Oh they definitely are. I'm at LCC right now taking my prerequisites. Mt Pleasant trumps Lansing? Really? Well... Lansing could use some improvements but the E.L. culture is well worth the slums. ;-) If you ever want to talk, send me an email: [email protected]


----------



## Bon (Dec 24, 2005)

jas498 said:


> Bon,
> 
> Oh they definitely are. I'm at LCC right now taking my prerequisites. Mt Pleasant trumps Lansing? Really? Well... Lansing could use some improvements but the E.L. culture is well worth the slums. ;-) If you ever want to talk, send me an email: [email protected]


I was there for a while. My "Liberal Arts" I had this wonderful Lebanese instructor for sociology, can't remember the others;-)

Lansing has grown, maybe it's an illusion, with Okemos, Haslett, East Lansing expanding so much, they all run together. I lived in Perry and Laingsburg for a while;-)

EDIT: I reread your post. I had thought about moving to Saginaw, so many more opportunities, I learned they had detectors in their schools. I then thought, maybe Lansing, then wondered if the schools had gotten worse. I went to Otto JR years ago, and it was horrendous then. Gosh, I hope you didn't go there and it was great;-) Pattengail (sp) wasn't as bad, but I would think they would have detectors by now?


----------



## jas498 (Feb 22, 2008)

Hmmm... I might take Intro to Sociology next semester (I've changed my major to Elementary Education... I think... I'm horribly undecided!!) I'll have to keep an eye out for that instructor though.

You are completely right though... Lansing is one thing, then there's "Greater Lansing" That's funny, I work right down the street from Pattengill. Which, by the way, they have completely demolished the old Pattengill and replaced it with a whole new school/"fortress" that probably has higher surveillance than the capitol.
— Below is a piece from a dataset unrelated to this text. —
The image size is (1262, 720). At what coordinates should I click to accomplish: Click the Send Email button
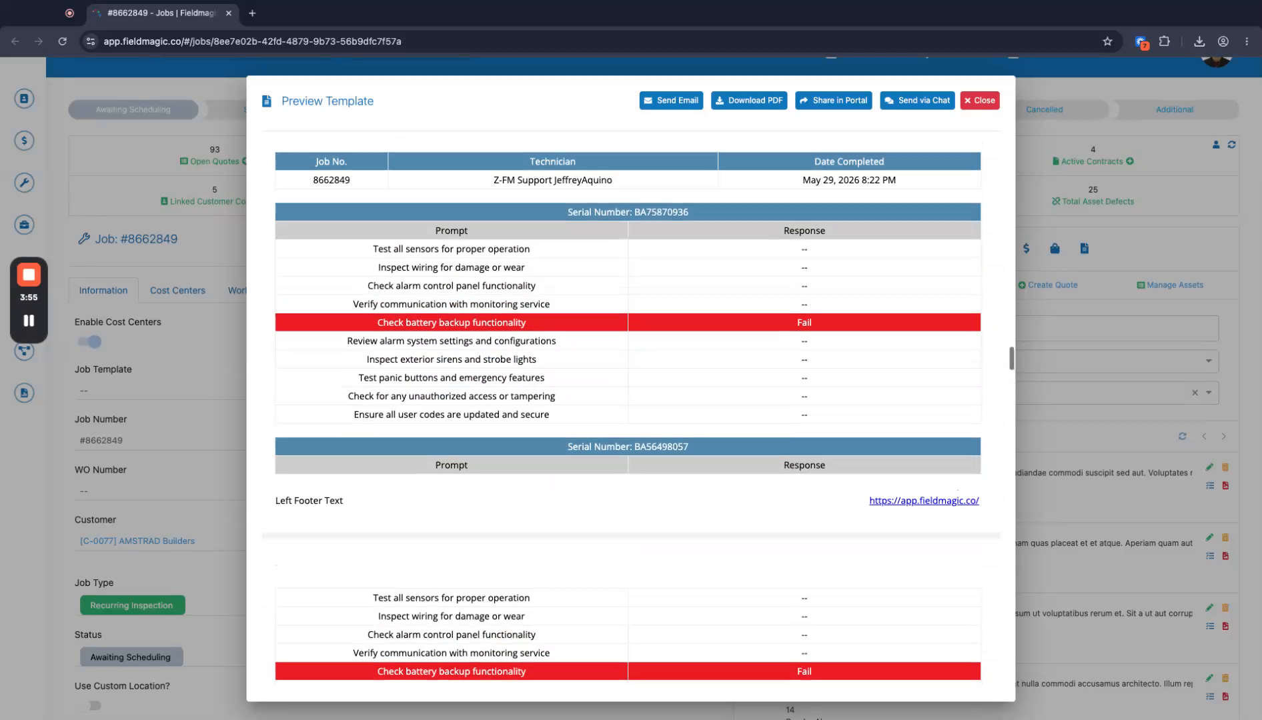(x=671, y=101)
What brought you to Mt Pleasant?



Bon said:


> I was there for a while. My "Liberal Arts" I had this wonderful Lebanese instructor for sociology, can't remember the others;-)
> 
> Lansing has grown, maybe it's an illusion, with Okemos, Haslett, East Lansing expanding so much, they all run together. I lived in Perry and Laingsburg for a while;-)
> 
> EDIT: I reread your post. I had thought about moving to Saginaw, so many more opportunities, I learned they had detectors in their schools. I then thought, maybe Lansing, then wondered if the schools had gotten worse. I went to Otto JR years ago, and it was horrendous then. Gosh, I hope you didn't go there and it was great;-) Pattengail (sp) wasn't as bad, but I would think they would have detectors by now?


----------



## LeDiskoLove99 (Jun 7, 2010)

That would be lovely too bad I live like two hours away (maybe more) from most of you guys in Chersterfield near Clinton Twp. About little under an hour from Detroit.


----------